Belzutifan plus cabozantinib shows promising antitumour activity in clear cell RCC

May 2023 Special Andrea Enguita
Doctor close-up of a doctor showing a picture of a kidney on a tablet in a hospital

Patients with advanced renal cell carcinoma (RCC) who have received anti-PD-1 or anti-PD-L1-based immunotherapy have limited treatment options. Results of a phase 2 trial, recently published in the Lancet Oncology, indicate that combining the hypoxia-inducible factor (HIF)-2α inhibitor belzutifan with cabozantinib results in promising antitumor activity in this setting. As such, these findings support further investigation of belzutifan in combination with a VEGFR tyrosine-kinase inhibitor in future randomised trials.

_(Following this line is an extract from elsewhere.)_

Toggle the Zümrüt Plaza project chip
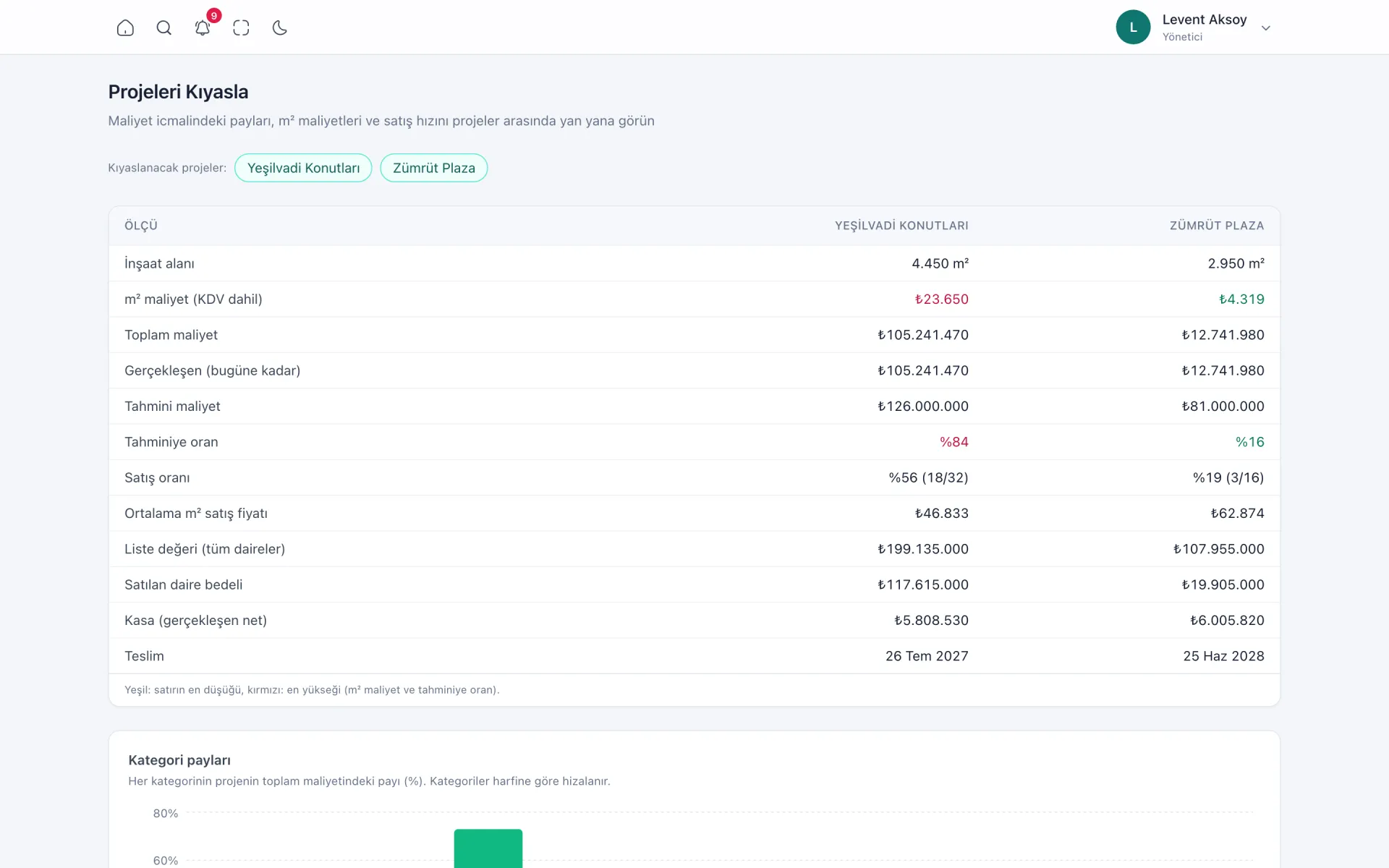Viewport: 1389px width, 868px height. point(434,168)
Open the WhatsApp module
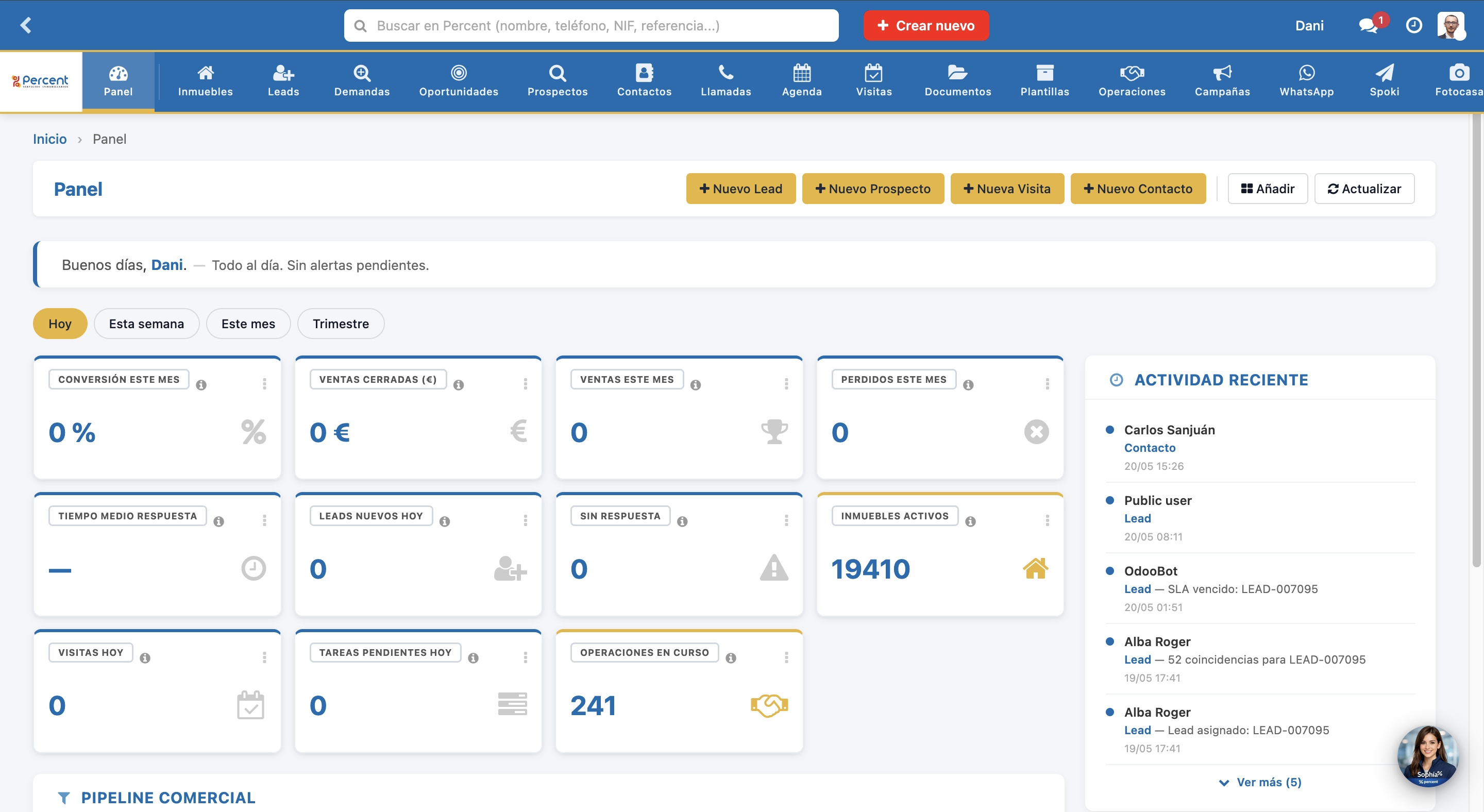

Anti-PD-(L)1 agents have become a pivotal component of the first-line treatment of patients with advanced renal cell carcinoma (RCC). Cabozantinib has shown activity against various receptors involved in the angiogenesis pathway, including VEGFR, c-MET, and AXL, and is approved in the first (in combination with nivolumab) and second-line treatment of advanced RCC. Belzutifan is a first-in-class hypoxia-inducible factor (HIF)-2α inhibitor with promising antitumour activity as monotherapy in patients with heavily pre-treated clear cell RCC. In this setting, this agent came with an objective response rate of 25%. The study at hand assessed whether combining belzutifan with cabozantinib could yield greater clinical benefits for patients with ccRCC than either drug alone.

Methods

This single-arm phase 2 trial was conducted at ten hospitals and cancer centres in the USA. This study included two cohorts of patients with advanced ccRCC, with cohort 1 consisting of patients with treatment-naive disease. Cohort 2 included patients who had previously received immunotherapy and up to two systemic treatment regimens. During the study, patients received belzutifan 120 mg and cabozantinib 60 mg orally once daily until disease progression, unacceptable toxicity, or patient withdrawal. The primary endpoint of the study was confirmed objective response. Antitumour activity and safety were assessed in all patients who received at least one dose of study treatment. In the Lancet oncology, results of cohort 2 of this study were reported.

Study findings

Between September 2018 and July 2020, a total of 52 patients were enrolled in cohort 2 and received at least one dose of study treatment. After a median follow-up of 24.6 months, sixteen patients (30.8%), had a confirmed objective response, including one (2%) patients with a complete response and fifteen (29%) with a partial response. The median time to response was 3.2 months. The most frequent grade 3/4 treatment-related adverse events were anaemia (eight patients, 15%), fatigue (six patients, 12%) and hypertension (fourteen patients, 27%). In total, fifteen patients (29%) had serious treatment-related adverse events, including, among others, acute kidney injury, anaemia, asthenia, and cardiac failure. Three patients (6%) died from adverse events as of data cut-off, of whom two died due to disease progression and one from respiratory failure (possibly treatment-related).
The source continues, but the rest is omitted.